The $900 billion relief bill passed by Congress last night incorporated several sought-after goals of housing advocates, including $25 billion in dedicated emergency rental relief and a one-month extension of the federal government’s controversial eviction moratorium.
Landlord groups and low-income housing advocates were united in praising the inclusion of rental relief while expressing disappointment that it was only $25 billion.
“The long-awaited coronavirus relief package and its dedicated rental assistance is an important down payment toward the nation’s projected $70 billion in rental debt,” said the National Apartment Association in a statement, citing an estimate from Moody’s Analytics on the amount of rental debt accrued during the pandemic.

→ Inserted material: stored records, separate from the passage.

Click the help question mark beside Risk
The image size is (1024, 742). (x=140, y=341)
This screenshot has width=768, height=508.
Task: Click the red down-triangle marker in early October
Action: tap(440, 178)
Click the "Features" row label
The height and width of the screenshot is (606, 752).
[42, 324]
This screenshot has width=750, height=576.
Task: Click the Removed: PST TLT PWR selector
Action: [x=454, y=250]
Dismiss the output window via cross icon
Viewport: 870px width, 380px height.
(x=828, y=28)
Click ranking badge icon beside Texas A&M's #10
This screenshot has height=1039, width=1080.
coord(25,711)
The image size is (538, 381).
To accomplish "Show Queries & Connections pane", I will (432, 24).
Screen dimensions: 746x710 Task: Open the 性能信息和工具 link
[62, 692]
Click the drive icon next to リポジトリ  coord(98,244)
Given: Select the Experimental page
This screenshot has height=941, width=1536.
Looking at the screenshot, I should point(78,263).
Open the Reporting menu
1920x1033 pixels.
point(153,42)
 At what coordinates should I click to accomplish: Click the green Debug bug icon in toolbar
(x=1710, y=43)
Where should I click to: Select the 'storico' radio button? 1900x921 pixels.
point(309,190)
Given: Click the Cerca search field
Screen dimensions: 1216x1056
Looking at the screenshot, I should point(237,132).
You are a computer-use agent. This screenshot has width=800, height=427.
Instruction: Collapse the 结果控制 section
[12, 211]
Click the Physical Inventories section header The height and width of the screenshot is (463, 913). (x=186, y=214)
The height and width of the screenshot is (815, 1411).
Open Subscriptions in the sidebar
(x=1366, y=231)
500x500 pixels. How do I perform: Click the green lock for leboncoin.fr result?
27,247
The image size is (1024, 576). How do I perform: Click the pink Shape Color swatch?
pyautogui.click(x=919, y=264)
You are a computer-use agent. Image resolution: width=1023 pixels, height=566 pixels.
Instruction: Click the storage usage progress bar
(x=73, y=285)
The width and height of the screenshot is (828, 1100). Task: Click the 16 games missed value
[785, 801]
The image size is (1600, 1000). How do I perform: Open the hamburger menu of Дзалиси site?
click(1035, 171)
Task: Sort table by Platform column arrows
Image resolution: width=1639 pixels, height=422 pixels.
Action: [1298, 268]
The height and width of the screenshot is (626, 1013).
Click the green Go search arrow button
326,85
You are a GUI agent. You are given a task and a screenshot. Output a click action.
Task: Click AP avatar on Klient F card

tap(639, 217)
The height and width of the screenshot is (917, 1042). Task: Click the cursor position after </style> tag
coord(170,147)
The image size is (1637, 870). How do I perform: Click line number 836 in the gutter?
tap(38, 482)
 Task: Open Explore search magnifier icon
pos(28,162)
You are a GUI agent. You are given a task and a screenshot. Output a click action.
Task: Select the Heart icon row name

“While $25 billion in emergency rental assistance is clearly not enough to meet the estimated $70 billion in accrued back rent or the ongoing need for rental assistance to keep families stably housed,” said Diane Yentel, president of the National Low Income Housing Coalition (NLIHC). “These resources are essential and desperately needed.”
Both groups had expressed support for House Democrats’ proposal—which passed as part of the $3 trillion HEROES Act back in May—for $100 billion in emergency rent relief.
In addition to being less generous, Monday’s bill also appears to be more targeted at lower-income and/or jobless renters. It would require states and localities—who are responsible for distributing this emergency rental assistance—to prioritize applications from households earning no more than 50 percent of an area’s median income, or who have at least one person in the household who’s been unemployed for at least 90 days.
That’s in contrast to the rental assistance provisions of the HEROES Act, which required that 70 percent of funds be spent on individuals or families earning less than 50 percent of an area’s median income, and made those earning up to 120 percent of an area’s median income eligible for federal assistance.
Spending less money, but directing more of it to low-income and jobless renters is an improvement on the HEROES Act.
One potential downside, however, is that the more targeted relief measures become, the more red tape and bureaucracy are needed to ensure that those who receive aid actually qualify for it. That could slow down the delivery of relief, something that’s been a persistent problem during the pandemic.
“There’s been really well-documented problems with unemployment insurance getting to its intended recipients. I think the problem with novel rental assistance will be more difficult to deliver,” says Emily Hamilton of George Mason University’s Mercatus Center.
The New York Times reports that of the $4.3 billion of CARES Act funding local and state governments used to set up rental assistance funds, some $300 million remains unspent, with the time needed to vet applicants cited as a major reason.
Given those problems, it might make more sense to funnel money through existing relief programs like unemployment insurance or spend it on less restricted programs like universal stimulus payments.
The relief bill, as mentioned, also includes a one-month extension of the nationwide eviction moratorium issued by the Centers for Disease Control and Prevention (CDC) back in September, and which was set to expire at the end of this month.
The idea behind a one-month extension, according to supporters, is to keep tenant protections in place through the end of the Trump administration in the hopes that a newly inaugurated President Joe Biden will issue a more lasting moratorium.
“Extending the moratorium through January provides time for emergency rental assistance to be distributed, and for President-elect Biden to improve and further extend the moratorium immediately after being sworn into office,” said Yentel.
The federal eviction moratorium has been the subject of numerous lawsuits from landlords who’ve argued, in part, that the CDC vastly exceeded the authority given to it by Congress when issuing the policy.
Congress passing a short-term extension of the federal ban on evictions, only to kick the can back to the CDC, doesn’t fix that concern, says Luke Wake of the Pacific Legal Foundation, which is representing several landlords in their case against the CDC’s moratorium.
“Congress knows how to do an eviction moratorium if it wants to do that,” says Wake. “If they do it so that it expires at the end of January, and the CDC says that now that’s expired, we’re going to reissue our rule, that really becomes a very sketchy assertion of authority at that point.”